Biosecurity Queensland leaves a fire ant nest, unmarked, in public park, in Rocklea in Brisbane’s south-west. More evidence that Biosecurity Queensland is putting public safety at risk. Rocklea has been infested with fire ants since 2001. Seventeen years and $400m of public money later, it STILL is. 22nd July 2018
A concerned citizen took this photo of an unmarked fire ant nest in a public park in Rocklea, in July 2018. Rocklea is one of the suburbs in Brisbane’s south-west where fire ants were first found in 2001. Seventeen years and $400m of public money later, they’re still there.
It is possible that Biosecurity Queensland has recorded this nest and treated it, or not treated it yet. If so, there is no excuse for putting public safety at risk by not marking the nest to alert people to the imminent danger. Fire ants are one of the world’s most dangerous and aggressive super-pests. They inflict multiple burning stings on anything that disturbs their nests. Small children, older people and others who use our public parks are particularly at risk. The pain of the stings can last for weeks and people allergic to their stings can die.

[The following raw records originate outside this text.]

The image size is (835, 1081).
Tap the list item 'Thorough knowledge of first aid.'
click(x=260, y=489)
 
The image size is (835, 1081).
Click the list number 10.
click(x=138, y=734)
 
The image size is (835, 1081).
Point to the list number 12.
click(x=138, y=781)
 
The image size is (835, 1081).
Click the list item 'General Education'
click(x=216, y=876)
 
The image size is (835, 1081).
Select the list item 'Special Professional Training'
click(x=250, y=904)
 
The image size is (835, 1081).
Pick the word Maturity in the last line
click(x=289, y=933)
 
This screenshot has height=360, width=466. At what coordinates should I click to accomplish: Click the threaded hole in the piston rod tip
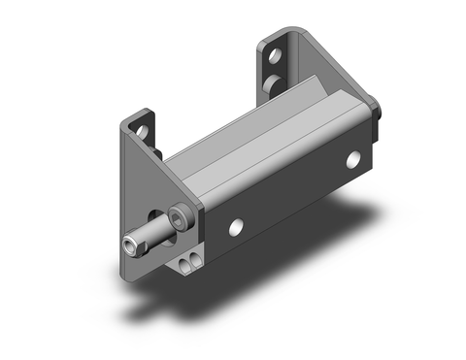131,247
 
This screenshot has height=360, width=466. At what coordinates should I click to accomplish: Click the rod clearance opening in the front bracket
157,215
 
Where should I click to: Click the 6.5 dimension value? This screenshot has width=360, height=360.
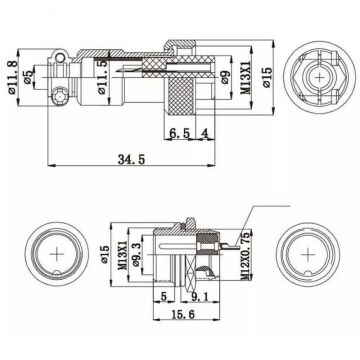(x=181, y=133)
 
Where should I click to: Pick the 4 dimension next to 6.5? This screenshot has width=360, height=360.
(x=204, y=133)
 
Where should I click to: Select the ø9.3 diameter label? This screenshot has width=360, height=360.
(x=138, y=252)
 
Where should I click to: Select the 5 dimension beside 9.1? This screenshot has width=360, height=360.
(x=163, y=296)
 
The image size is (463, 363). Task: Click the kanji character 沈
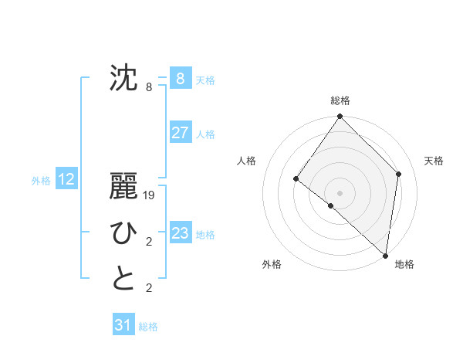pyautogui.click(x=123, y=78)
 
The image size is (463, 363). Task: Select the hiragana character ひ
pyautogui.click(x=123, y=232)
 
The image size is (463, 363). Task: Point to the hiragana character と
pyautogui.click(x=123, y=279)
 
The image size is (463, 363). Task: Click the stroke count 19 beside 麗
pyautogui.click(x=150, y=196)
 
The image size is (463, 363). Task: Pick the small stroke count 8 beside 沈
pyautogui.click(x=149, y=87)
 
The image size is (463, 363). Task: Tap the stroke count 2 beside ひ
pyautogui.click(x=149, y=243)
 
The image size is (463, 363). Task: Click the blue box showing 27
pyautogui.click(x=180, y=132)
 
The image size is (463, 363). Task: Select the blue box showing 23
pyautogui.click(x=180, y=232)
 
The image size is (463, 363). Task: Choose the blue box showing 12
pyautogui.click(x=66, y=179)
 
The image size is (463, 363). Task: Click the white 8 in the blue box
pyautogui.click(x=180, y=78)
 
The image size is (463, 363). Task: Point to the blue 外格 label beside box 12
pyautogui.click(x=41, y=181)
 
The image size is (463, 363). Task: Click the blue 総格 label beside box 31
pyautogui.click(x=148, y=327)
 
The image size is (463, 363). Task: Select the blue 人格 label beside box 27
pyautogui.click(x=205, y=134)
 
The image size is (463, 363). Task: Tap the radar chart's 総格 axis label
pyautogui.click(x=340, y=100)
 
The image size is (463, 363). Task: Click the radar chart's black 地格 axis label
pyautogui.click(x=404, y=264)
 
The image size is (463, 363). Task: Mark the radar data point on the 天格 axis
pyautogui.click(x=399, y=174)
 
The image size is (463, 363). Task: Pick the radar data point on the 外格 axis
pyautogui.click(x=330, y=205)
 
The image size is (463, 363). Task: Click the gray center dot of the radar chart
pyautogui.click(x=340, y=193)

If Biosecurity Queensland has recorded this nest and treated it or not treated it yet, there is no excuse for not marking it when Biosecurity Queensland relies heavily on the public to report new infestations. The public have reported 70% of all the fire ant nests Biosecurity Queensland knows about. A concerned citizen will not know whether to report this unmarked fire ant nest in a public park, or not!
It is inexcusable that Biosecurity Queensland has spent $400m of public money over seventeen years and ‘Ground Zero’ of the fire ant infestation in Brisbane’s south-west is STILL infested.